**INSTRUCTIONS FOR THE TASK**
Report every line of the records below that includes the string "text".

[Collected data]
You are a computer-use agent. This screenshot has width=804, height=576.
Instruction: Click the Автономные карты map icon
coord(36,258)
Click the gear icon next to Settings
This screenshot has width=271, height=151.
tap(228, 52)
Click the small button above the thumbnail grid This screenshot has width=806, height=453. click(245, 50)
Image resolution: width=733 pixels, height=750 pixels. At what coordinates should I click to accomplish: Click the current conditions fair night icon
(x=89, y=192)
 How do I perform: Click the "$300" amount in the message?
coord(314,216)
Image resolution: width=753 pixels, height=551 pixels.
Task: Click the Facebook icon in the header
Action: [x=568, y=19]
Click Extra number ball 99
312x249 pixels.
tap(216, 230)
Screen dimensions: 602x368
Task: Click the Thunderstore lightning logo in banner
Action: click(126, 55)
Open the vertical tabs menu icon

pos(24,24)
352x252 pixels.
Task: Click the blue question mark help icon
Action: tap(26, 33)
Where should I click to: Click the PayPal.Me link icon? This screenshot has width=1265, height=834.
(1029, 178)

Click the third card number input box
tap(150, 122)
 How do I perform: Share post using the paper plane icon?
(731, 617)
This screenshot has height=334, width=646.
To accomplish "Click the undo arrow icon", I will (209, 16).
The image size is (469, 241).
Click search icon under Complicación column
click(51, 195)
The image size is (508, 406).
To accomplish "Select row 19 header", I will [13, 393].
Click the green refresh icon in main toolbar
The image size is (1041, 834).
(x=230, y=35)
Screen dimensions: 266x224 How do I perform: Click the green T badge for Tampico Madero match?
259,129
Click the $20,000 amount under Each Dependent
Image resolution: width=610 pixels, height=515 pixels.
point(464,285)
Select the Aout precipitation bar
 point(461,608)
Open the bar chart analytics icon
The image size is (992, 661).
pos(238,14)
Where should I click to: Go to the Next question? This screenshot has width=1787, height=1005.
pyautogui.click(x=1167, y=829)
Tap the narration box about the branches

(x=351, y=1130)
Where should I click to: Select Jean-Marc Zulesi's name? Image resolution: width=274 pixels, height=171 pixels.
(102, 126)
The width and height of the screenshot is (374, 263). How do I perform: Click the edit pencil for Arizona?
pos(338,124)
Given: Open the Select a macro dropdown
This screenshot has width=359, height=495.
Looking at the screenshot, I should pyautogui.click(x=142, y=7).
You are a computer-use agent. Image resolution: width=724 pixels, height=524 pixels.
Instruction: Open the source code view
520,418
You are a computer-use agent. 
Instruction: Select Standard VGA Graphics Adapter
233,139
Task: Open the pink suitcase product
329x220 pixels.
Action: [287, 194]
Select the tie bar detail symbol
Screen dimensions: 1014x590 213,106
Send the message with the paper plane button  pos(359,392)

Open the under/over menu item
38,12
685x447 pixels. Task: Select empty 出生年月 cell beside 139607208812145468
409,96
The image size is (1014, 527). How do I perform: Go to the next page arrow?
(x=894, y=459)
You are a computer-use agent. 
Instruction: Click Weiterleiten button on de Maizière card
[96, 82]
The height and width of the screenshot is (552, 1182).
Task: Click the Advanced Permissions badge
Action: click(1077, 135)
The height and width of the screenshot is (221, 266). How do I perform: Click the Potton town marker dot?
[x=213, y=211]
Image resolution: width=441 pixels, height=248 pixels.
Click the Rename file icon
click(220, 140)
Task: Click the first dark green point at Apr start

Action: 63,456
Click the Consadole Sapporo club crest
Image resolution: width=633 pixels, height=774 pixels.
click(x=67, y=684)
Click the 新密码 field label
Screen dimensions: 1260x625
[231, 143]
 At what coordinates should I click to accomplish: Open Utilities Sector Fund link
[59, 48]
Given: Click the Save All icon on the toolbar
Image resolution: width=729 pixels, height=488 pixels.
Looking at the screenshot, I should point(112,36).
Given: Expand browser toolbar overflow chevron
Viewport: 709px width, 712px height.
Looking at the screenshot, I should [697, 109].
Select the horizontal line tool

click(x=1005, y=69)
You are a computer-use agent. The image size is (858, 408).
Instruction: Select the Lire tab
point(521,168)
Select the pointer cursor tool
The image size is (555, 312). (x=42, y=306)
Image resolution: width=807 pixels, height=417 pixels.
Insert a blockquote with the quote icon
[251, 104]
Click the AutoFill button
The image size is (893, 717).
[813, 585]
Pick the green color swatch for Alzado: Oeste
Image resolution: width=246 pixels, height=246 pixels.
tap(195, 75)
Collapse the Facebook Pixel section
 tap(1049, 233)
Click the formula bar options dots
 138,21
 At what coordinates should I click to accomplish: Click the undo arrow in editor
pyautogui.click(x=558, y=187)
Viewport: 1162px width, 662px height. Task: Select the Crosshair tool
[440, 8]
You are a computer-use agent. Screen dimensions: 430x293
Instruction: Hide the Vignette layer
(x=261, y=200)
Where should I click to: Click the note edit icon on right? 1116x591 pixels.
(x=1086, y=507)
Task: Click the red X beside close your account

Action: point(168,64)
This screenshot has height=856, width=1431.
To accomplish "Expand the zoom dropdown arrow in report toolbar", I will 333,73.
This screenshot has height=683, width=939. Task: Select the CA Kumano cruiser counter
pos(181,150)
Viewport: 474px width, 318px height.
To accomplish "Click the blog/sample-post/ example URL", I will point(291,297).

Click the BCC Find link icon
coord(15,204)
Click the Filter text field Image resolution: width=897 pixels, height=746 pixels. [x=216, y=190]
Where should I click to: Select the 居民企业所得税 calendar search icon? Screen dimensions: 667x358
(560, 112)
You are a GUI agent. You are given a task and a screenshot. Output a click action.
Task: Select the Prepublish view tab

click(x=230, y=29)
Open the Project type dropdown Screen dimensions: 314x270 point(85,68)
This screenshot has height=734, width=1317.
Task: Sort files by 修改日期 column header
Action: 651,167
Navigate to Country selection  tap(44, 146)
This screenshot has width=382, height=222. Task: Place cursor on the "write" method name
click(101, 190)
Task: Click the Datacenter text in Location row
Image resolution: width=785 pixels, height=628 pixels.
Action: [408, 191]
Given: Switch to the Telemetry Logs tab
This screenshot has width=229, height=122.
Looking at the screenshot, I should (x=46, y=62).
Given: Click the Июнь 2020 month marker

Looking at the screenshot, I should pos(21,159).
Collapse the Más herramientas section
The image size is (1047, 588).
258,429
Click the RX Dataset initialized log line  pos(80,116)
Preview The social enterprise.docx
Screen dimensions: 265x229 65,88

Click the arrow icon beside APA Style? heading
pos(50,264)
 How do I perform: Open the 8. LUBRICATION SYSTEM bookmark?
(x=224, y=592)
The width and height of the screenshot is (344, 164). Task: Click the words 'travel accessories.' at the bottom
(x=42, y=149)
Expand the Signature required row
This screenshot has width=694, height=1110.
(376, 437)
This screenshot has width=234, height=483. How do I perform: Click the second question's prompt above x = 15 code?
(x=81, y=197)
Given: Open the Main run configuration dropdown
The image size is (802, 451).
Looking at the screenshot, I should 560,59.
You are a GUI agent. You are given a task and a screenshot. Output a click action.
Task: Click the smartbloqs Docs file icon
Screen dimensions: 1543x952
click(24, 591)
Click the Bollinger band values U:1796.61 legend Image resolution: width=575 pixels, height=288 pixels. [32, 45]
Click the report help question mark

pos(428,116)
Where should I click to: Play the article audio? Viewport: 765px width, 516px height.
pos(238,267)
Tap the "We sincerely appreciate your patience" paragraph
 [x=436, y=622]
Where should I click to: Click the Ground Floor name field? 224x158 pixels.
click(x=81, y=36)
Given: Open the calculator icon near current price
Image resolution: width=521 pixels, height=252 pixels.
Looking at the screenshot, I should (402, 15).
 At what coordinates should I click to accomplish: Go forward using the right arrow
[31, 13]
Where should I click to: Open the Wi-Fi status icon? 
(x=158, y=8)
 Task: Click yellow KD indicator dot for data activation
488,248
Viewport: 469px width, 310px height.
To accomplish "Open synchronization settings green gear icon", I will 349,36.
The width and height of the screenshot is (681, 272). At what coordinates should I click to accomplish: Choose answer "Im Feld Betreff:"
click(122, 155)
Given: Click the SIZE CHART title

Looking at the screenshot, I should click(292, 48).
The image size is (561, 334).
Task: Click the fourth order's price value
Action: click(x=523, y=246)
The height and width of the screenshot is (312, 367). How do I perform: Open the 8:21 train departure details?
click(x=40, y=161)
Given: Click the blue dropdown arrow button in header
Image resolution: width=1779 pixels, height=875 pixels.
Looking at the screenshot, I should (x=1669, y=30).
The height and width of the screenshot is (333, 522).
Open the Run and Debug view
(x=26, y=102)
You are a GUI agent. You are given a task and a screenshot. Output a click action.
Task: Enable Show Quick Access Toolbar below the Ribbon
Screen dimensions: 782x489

**EXERCISE RESULT**
Click the Filter text field Image resolution: width=897 pixels, height=746 pixels. [x=216, y=190]
Task: Click the Datacenter text in Location row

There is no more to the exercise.